WORK TO COMPLETE: Substitute "screen agent" for every occurrence of "GUI agent" in the lines below, leaving everything else unchanged.

MATERIAL FOR THIS TASK:
━━━━━━

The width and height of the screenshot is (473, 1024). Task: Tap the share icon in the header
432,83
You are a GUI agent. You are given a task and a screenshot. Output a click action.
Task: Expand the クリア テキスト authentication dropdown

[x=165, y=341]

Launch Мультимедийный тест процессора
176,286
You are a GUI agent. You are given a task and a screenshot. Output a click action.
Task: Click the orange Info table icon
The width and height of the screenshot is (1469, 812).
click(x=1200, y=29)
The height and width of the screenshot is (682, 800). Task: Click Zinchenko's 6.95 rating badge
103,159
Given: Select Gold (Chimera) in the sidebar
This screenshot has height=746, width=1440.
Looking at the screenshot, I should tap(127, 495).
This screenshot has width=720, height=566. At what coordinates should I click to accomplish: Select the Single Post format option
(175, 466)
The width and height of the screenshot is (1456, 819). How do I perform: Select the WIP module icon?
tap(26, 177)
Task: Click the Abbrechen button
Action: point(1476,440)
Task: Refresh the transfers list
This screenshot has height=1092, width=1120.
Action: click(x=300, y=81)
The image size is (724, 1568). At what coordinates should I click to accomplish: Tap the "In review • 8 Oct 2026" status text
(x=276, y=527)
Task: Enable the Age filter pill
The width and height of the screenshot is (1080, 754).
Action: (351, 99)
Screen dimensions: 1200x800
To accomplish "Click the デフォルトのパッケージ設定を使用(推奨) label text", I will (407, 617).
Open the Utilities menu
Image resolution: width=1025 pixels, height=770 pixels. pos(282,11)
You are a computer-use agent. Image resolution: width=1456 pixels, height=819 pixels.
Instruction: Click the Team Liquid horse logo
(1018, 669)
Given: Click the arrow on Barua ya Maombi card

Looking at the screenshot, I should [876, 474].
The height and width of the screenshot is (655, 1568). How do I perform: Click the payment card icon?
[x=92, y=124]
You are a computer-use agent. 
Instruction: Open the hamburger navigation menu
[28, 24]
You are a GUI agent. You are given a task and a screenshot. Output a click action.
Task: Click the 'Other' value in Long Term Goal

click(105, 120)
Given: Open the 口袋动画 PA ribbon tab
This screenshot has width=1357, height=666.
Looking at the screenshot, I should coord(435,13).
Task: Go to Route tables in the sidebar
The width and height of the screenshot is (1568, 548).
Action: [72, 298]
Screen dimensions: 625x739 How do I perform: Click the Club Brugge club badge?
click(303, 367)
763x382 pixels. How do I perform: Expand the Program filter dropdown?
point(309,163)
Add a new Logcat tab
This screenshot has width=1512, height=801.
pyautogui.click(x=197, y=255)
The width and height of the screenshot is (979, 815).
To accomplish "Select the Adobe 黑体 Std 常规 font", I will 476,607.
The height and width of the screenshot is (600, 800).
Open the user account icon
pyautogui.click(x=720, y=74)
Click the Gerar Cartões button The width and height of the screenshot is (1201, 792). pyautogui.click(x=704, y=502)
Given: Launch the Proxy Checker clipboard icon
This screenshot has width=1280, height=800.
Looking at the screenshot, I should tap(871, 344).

━━━━━━

THE RESPONSE:
The width and height of the screenshot is (473, 1024). Task: Tap the share icon in the header
432,83
You are a screen agent. You are given a task and a screenshot. Output a click action.
Task: Expand the クリア テキスト authentication dropdown

[x=165, y=341]

Launch Мультимедийный тест процессора
176,286
You are a screen agent. You are given a task and a screenshot. Output a click action.
Task: Click the orange Info table icon
The width and height of the screenshot is (1469, 812).
click(x=1200, y=29)
The height and width of the screenshot is (682, 800). Task: Click Zinchenko's 6.95 rating badge
103,159
Given: Select Gold (Chimera) in the sidebar
This screenshot has height=746, width=1440.
Looking at the screenshot, I should tap(127, 495).
This screenshot has width=720, height=566. At what coordinates should I click to accomplish: Select the Single Post format option
(175, 466)
The width and height of the screenshot is (1456, 819). How do I perform: Select the WIP module icon?
tap(26, 177)
Task: Click the Abbrechen button
Action: point(1476,440)
Task: Refresh the transfers list
This screenshot has height=1092, width=1120.
Action: click(x=300, y=81)
The image size is (724, 1568). At what coordinates should I click to accomplish: Tap the "In review • 8 Oct 2026" status text
(x=276, y=527)
Task: Enable the Age filter pill
The width and height of the screenshot is (1080, 754).
Action: (351, 99)
Screen dimensions: 1200x800
To accomplish "Click the デフォルトのパッケージ設定を使用(推奨) label text", I will (407, 617).
Open the Utilities menu
Image resolution: width=1025 pixels, height=770 pixels. pos(282,11)
You are a computer-use agent. Image resolution: width=1456 pixels, height=819 pixels.
Instruction: Click the Team Liquid horse logo
(1018, 669)
Given: Click the arrow on Barua ya Maombi card

Looking at the screenshot, I should [876, 474].
The height and width of the screenshot is (655, 1568). How do I perform: Click the payment card icon?
[x=92, y=124]
You are a computer-use agent. 
Instruction: Open the hamburger navigation menu
[28, 24]
You are a screen agent. You are given a task and a screenshot. Output a click action.
Task: Click the 'Other' value in Long Term Goal

click(105, 120)
Given: Open the 口袋动画 PA ribbon tab
This screenshot has width=1357, height=666.
Looking at the screenshot, I should coord(435,13).
Task: Go to Route tables in the sidebar
The width and height of the screenshot is (1568, 548).
Action: [72, 298]
Screen dimensions: 625x739 How do I perform: Click the Club Brugge club badge?
click(303, 367)
763x382 pixels. How do I perform: Expand the Program filter dropdown?
point(309,163)
Add a new Logcat tab
This screenshot has width=1512, height=801.
pyautogui.click(x=197, y=255)
The width and height of the screenshot is (979, 815).
To accomplish "Select the Adobe 黑体 Std 常规 font", I will 476,607.
The height and width of the screenshot is (600, 800).
Open the user account icon
pyautogui.click(x=720, y=74)
Click the Gerar Cartões button The width and height of the screenshot is (1201, 792). pyautogui.click(x=704, y=502)
Given: Launch the Proxy Checker clipboard icon
This screenshot has width=1280, height=800.
Looking at the screenshot, I should tap(871, 344).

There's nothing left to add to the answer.